Quatro tiros em nome da honra
A véspera de
um réveillon na Praia dos Ossos, em Búzios, Rio de Janeiro, terminou com um
crime que deixaria a sociedade perplexa em um primeiro momento e revoltada três
anos depois. Ângela Diniz era uma linda mulher desquitada (o divórcio só seria
instituído no Brasil no ano seguinte), prestes a completar 32 anos, quando
conheceu Raul Fernando do Amaral Street, conhecido como Doca, apelido de
infância. Ângela e Doca, que era casado, se apaixonaram. Ele largou a família,
ela o acolheu em sua casa de praia. Ângela, porém, tinha um temperamento
indomável e gostava de todo tipo de experiência. O comportamento iria lhe
custar não só a vida como também a completa destruição de sua reputação após a
morte. Na tarde de 30 de dezembro de 1976, depois de uma briga na qual ela
anunciou o fim do relacionamento, Doca disparou três tiros no rosto e um na
nuca da mulher que dizia amar. Até hoje é lembrada, no julgamento de 1979, a
defesa do advogado Evandro Lins e Silva, profissional renomado no meio
jurídico. Ele desmantelou a promotoria jogando toda a responsabilidade do crime
na vítima. Ângela Diniz foi descrita como uma “mulher fatal”, capaz de levar um
homem à loucura. O abuso de álcool e drogas foi entregue de bandeja ao júri.
Quem assistiu à audiência talvez tenha tido a impressão de que era a vítima que
estava sentada no banco do réu. O homem que havia “matado por amor” foi
condenado a apenas dois anos de prisão, que nem sequer precisou cumprir.
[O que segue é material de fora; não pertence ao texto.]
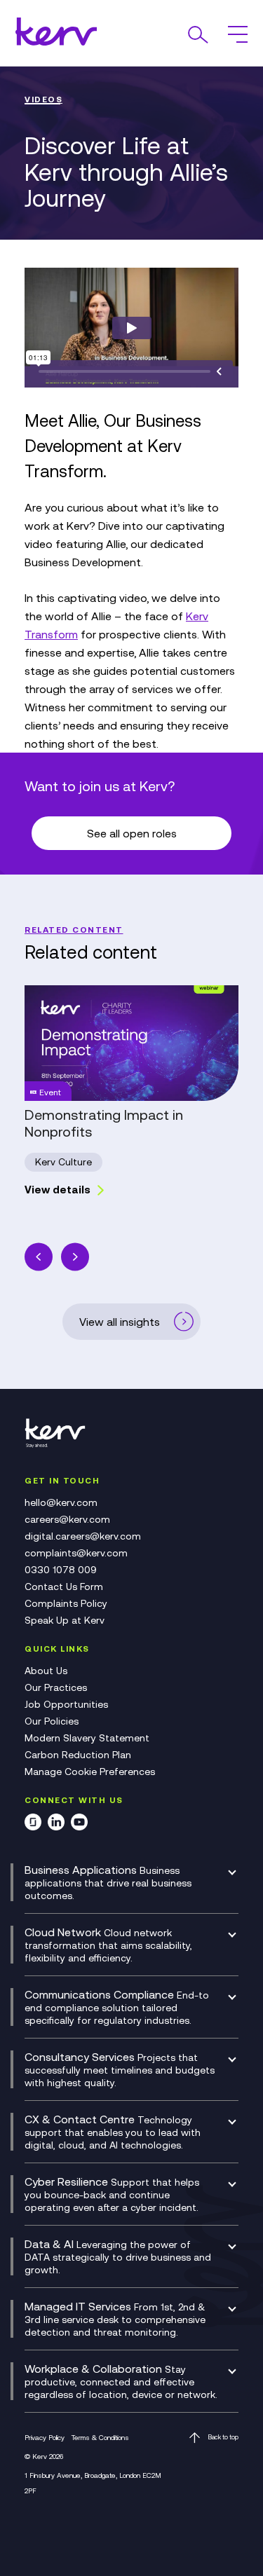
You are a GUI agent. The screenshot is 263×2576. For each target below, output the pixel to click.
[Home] (60, 1445)
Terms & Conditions (100, 2437)
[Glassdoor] (33, 1824)
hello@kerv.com (61, 1502)
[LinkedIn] (56, 1824)
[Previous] (39, 1256)
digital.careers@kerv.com (83, 1536)
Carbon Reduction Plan (78, 1754)
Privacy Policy (45, 2437)
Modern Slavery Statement (87, 1737)
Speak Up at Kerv (64, 1620)
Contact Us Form (64, 1586)
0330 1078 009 (61, 1569)
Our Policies (52, 1721)
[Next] (75, 1256)
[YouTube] (79, 1824)
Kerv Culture (63, 1161)
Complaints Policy (66, 1603)
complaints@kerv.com (76, 1552)
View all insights (119, 1321)
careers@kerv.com (67, 1519)
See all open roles (132, 833)
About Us (46, 1670)
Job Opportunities (66, 1704)
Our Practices (56, 1687)
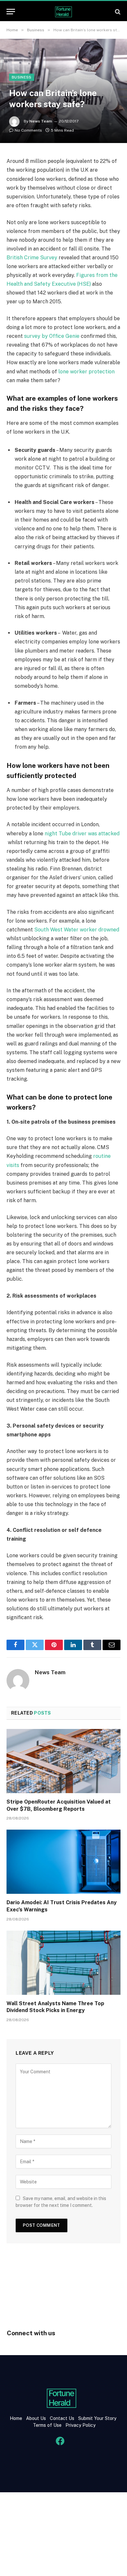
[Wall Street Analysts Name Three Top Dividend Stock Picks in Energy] (63, 1963)
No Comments (28, 130)
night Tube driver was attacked (82, 833)
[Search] (117, 11)
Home (16, 2418)
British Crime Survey (32, 257)
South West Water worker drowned (76, 930)
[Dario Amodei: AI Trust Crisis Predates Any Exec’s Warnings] (63, 1862)
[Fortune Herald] (63, 11)
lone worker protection (86, 371)
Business (22, 77)
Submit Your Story (96, 2418)
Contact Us (63, 2418)
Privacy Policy (79, 2425)
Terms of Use (47, 2425)
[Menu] (11, 11)
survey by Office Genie (51, 336)
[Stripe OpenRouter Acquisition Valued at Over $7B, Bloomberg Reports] (63, 1761)
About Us (36, 2418)
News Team (40, 121)
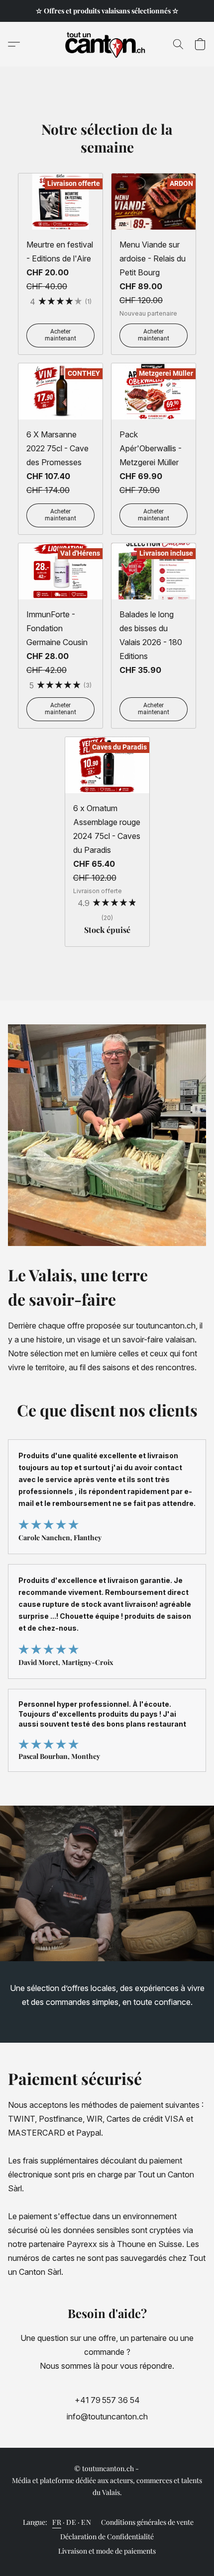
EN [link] (86, 2522)
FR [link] (56, 2522)
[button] (107, 44)
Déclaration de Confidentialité (107, 2536)
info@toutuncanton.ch (107, 2416)
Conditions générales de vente (147, 2522)
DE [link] (71, 2522)
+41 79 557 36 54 (107, 2400)
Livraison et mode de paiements (107, 2551)
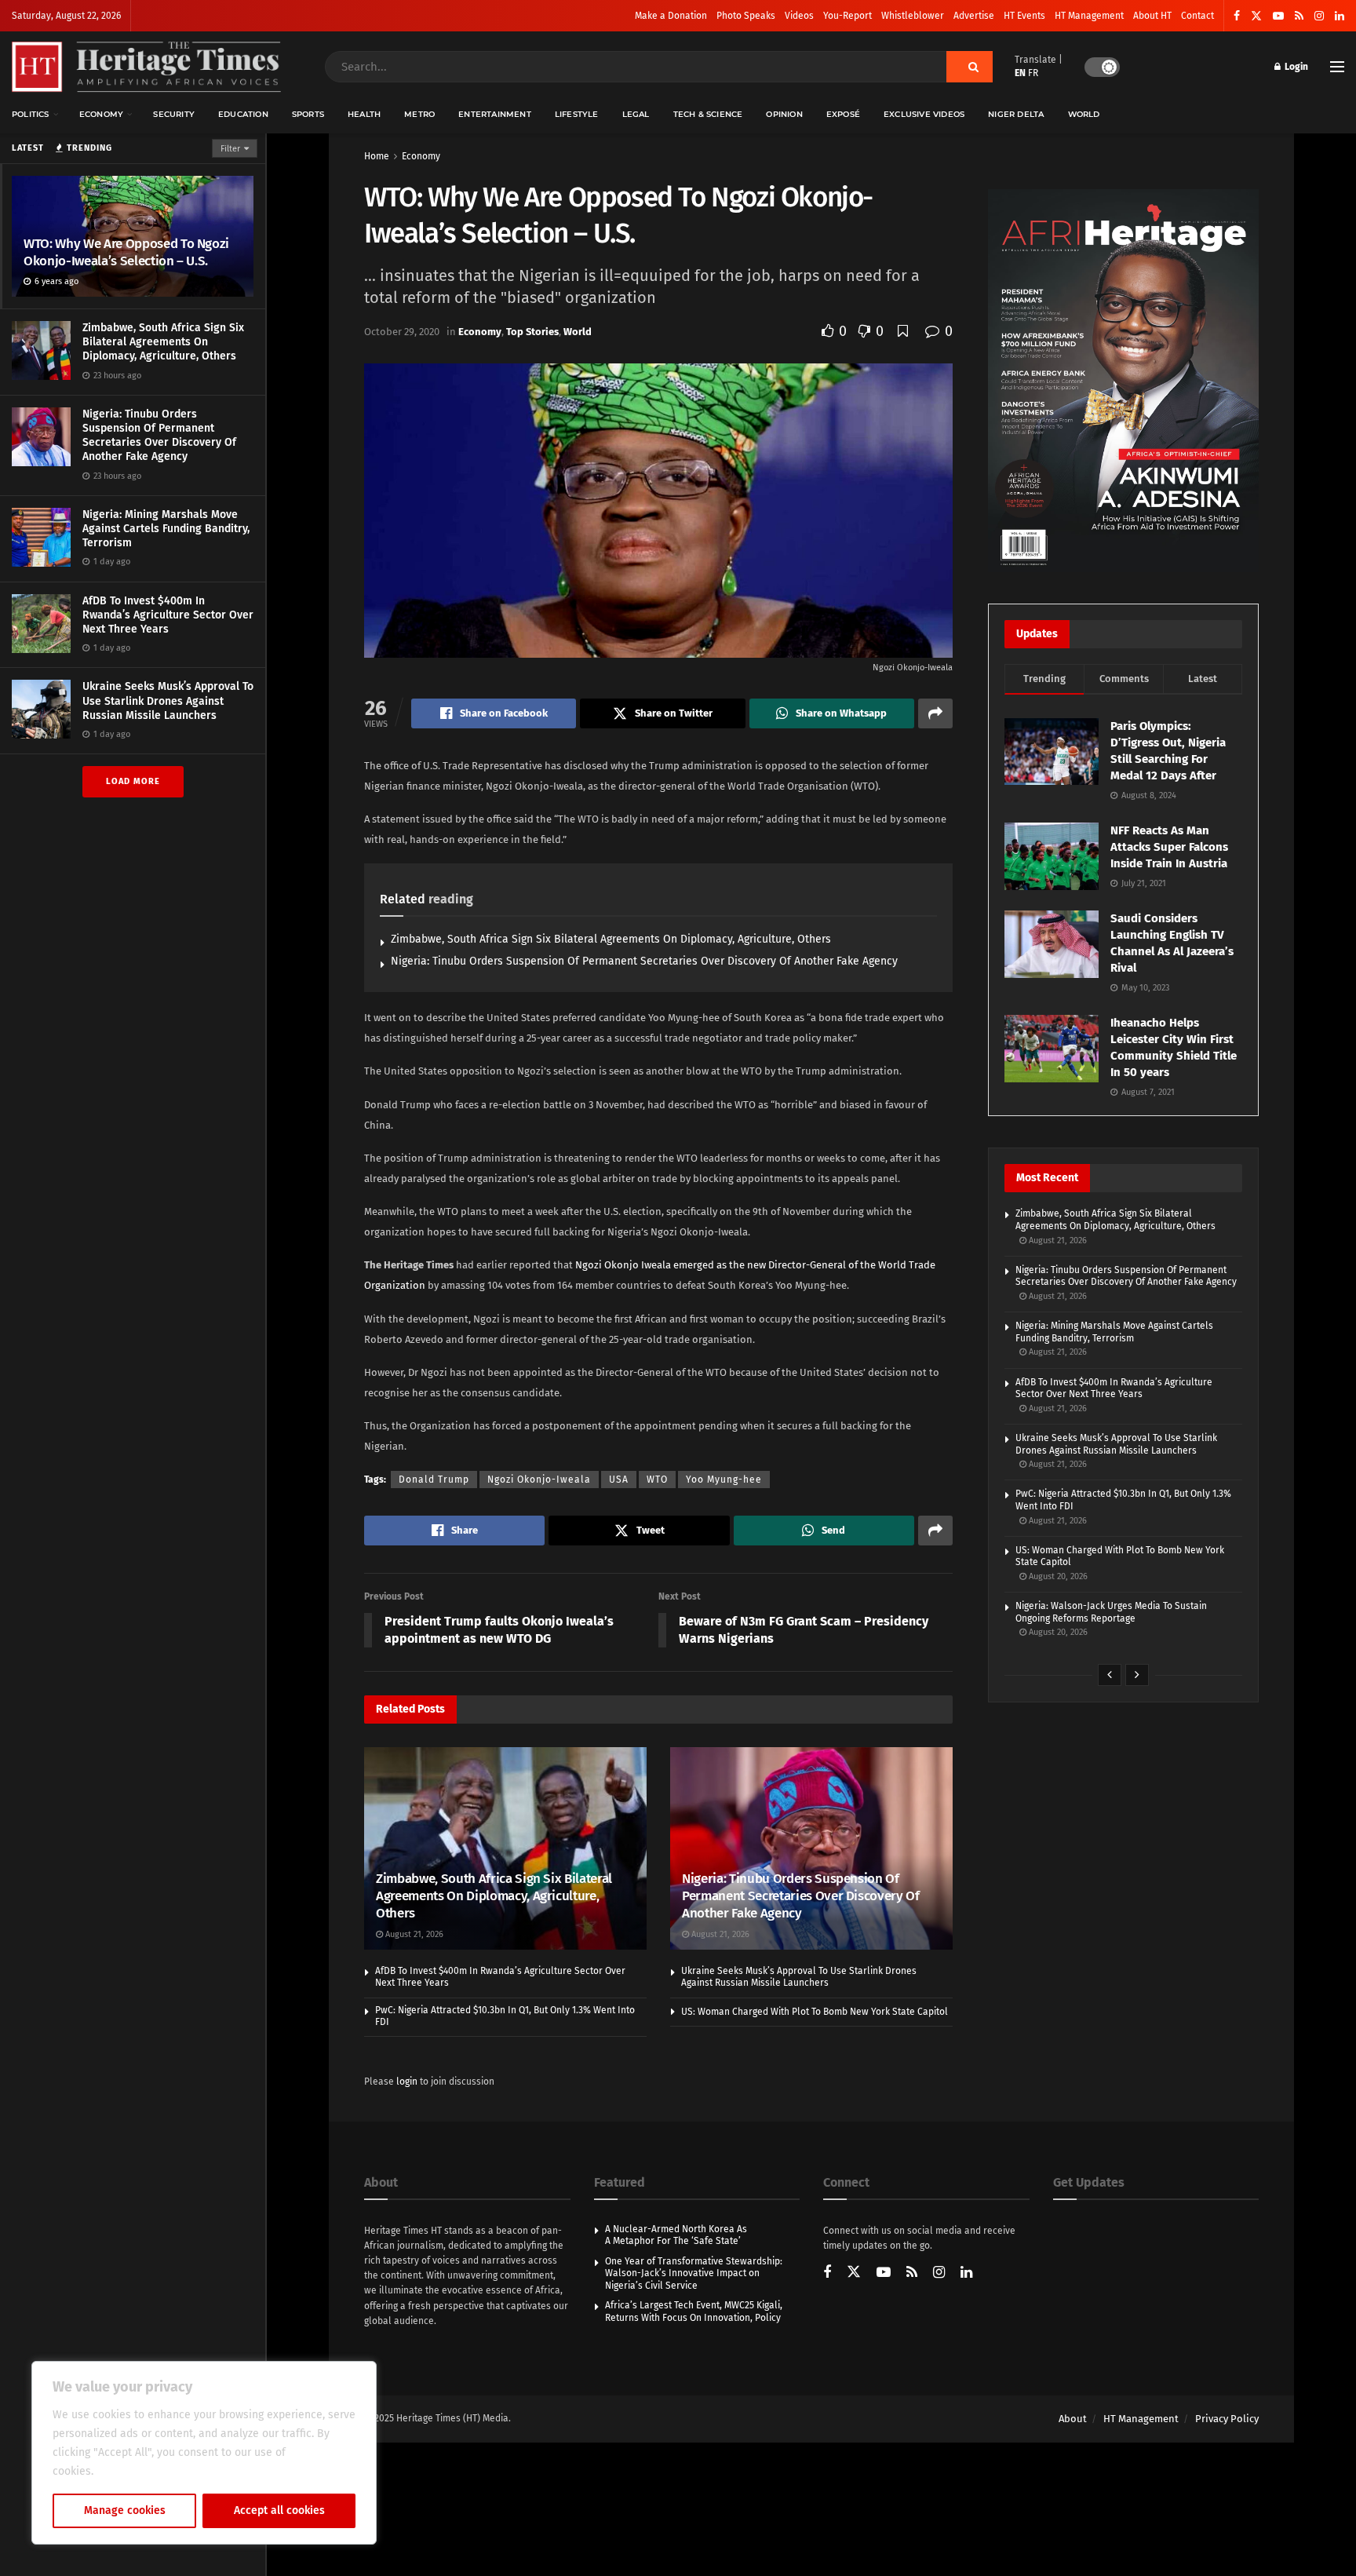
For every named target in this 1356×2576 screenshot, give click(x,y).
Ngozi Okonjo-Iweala (539, 1479)
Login (1295, 66)
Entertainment (494, 114)
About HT (1152, 15)
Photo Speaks (745, 15)
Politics (30, 114)
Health (364, 114)
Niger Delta (1016, 114)
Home (376, 156)
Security (174, 114)
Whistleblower (912, 15)
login (406, 2081)
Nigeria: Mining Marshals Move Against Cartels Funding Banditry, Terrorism (166, 528)
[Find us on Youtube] (1278, 16)
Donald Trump (434, 1479)
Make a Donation (671, 15)
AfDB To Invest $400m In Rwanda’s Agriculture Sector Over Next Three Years (167, 615)
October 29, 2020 (401, 332)
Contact (1197, 15)
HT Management (1089, 15)
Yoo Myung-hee (724, 1479)
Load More (133, 781)
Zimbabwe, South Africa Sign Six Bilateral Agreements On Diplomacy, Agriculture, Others (163, 342)
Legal (636, 114)
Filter (230, 149)
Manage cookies (125, 2510)
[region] (204, 2453)
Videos (799, 15)
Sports (308, 114)
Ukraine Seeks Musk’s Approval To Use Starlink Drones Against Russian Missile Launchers (167, 700)
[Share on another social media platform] (935, 713)
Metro (419, 114)
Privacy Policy (1227, 2419)
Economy (101, 114)
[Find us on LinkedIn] (1339, 16)
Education (243, 114)
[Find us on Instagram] (1319, 16)
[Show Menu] (1337, 66)
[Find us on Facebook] (1237, 16)
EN (1020, 73)
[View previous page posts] (1109, 1675)
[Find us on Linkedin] (966, 2273)
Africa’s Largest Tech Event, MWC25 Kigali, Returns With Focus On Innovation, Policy (693, 2311)
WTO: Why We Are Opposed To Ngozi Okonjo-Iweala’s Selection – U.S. (126, 252)
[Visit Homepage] (146, 67)
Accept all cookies (279, 2510)
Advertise (973, 15)
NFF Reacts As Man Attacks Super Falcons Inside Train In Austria (1169, 846)
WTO (657, 1479)
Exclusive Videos (924, 114)
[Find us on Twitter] (1256, 16)
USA (619, 1479)
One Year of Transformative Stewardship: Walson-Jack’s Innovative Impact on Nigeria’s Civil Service (693, 2273)
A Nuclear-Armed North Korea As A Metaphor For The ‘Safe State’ (676, 2235)
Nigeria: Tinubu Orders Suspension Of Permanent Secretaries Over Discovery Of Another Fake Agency (159, 435)
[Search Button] (969, 66)
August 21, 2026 (413, 1934)
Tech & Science (708, 114)
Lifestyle (577, 114)
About (1073, 2419)
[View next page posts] (1137, 1675)
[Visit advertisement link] (1123, 380)
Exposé (843, 114)
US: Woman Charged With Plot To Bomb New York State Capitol (814, 2011)
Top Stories (532, 332)
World (1084, 114)
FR (1033, 73)
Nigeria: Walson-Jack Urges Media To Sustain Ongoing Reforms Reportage (1111, 1612)
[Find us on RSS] (1299, 16)
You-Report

Parecia o fim da história, mas não foi. A sentença fez a sociedade despertar
para os crimes de estupro e violência doméstica. Houve mobilização,
especialmente entre as mulheres. Dois anos depois, Doca foi levado a novo
julgamento e condenado a quinze anos por homicídio. Ficou preso por menos de
quatro, progrediu para o regime semiaberto e foi solto em 1987. Em uma das
poucas entrevistas que concedeu depois da libertação, falou sobre o segundo
julgamento, que aumentou sua pena: “As feministas fizeram um bom trabalho”.